── Material for this task
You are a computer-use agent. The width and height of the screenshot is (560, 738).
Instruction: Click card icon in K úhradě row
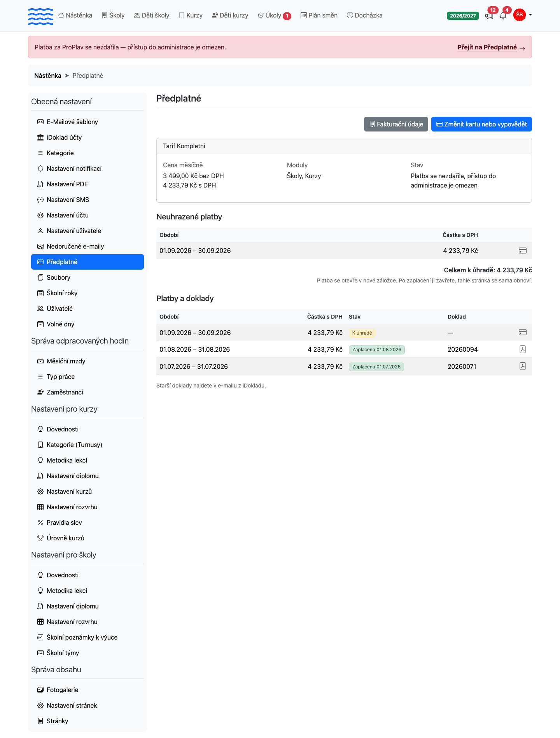point(523,332)
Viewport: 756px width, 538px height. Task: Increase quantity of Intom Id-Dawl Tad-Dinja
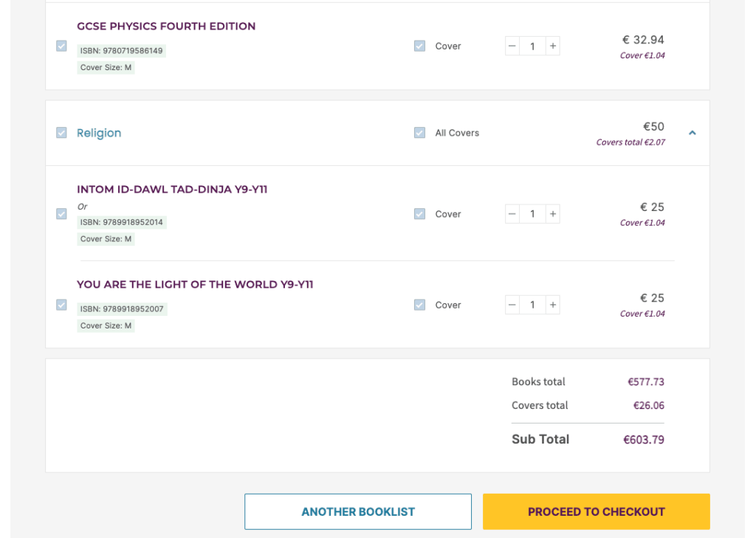(x=552, y=214)
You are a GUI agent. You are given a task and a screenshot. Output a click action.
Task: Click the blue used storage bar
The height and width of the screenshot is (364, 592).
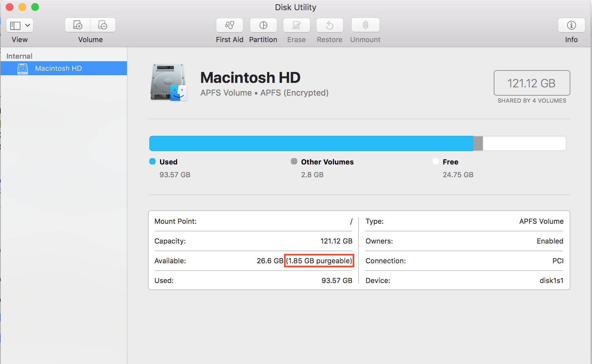[311, 143]
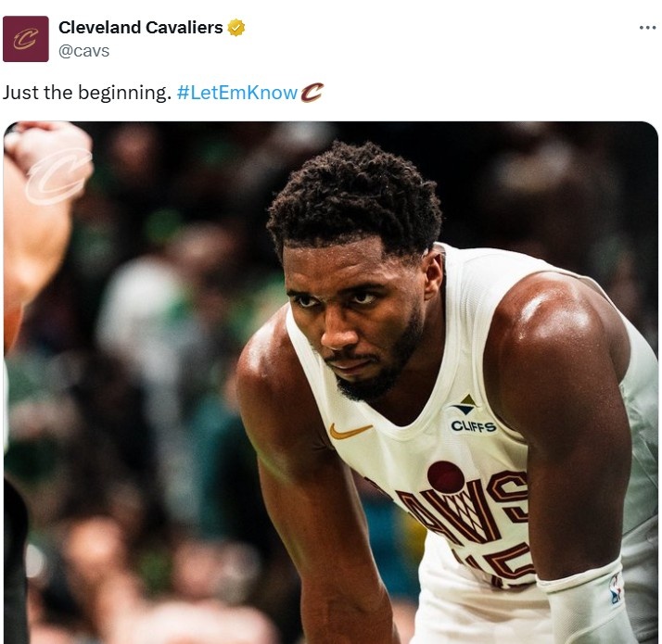662x644 pixels.
Task: Click the basketball graphic above the CAVS lettering
Action: (x=446, y=477)
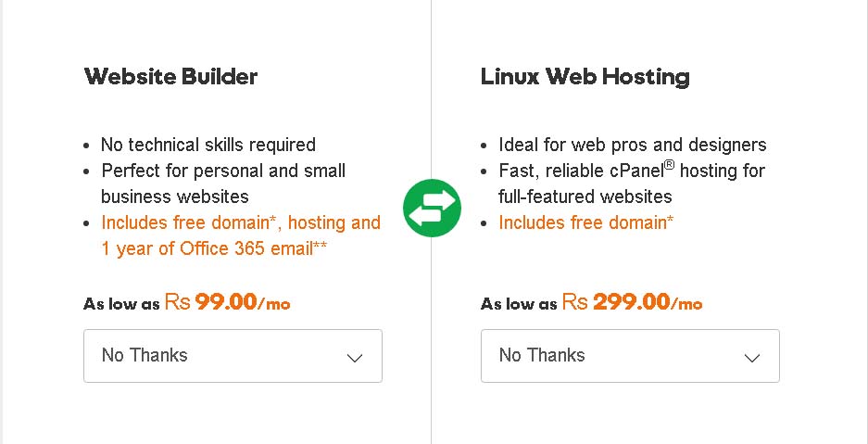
────
Directions: The finished copy should match the data above word for word and contain no pictures.

Answer section:
You are a computer-use agent. The width and height of the screenshot is (560, 738).
Instruction: Click card icon in K úhradě row
point(523,332)
Viewport: 756px width, 538px height. Task: Increase quantity of Intom Id-Dawl Tad-Dinja
(x=552, y=214)
You are a GUI agent. You are given a task and a screenshot. Output a click action.
Task: Click the blue used storage bar
The height and width of the screenshot is (364, 592).
[311, 143]
662x644 pixels.
Task: Click the basketball graphic above the CAVS lettering
Action: (x=446, y=477)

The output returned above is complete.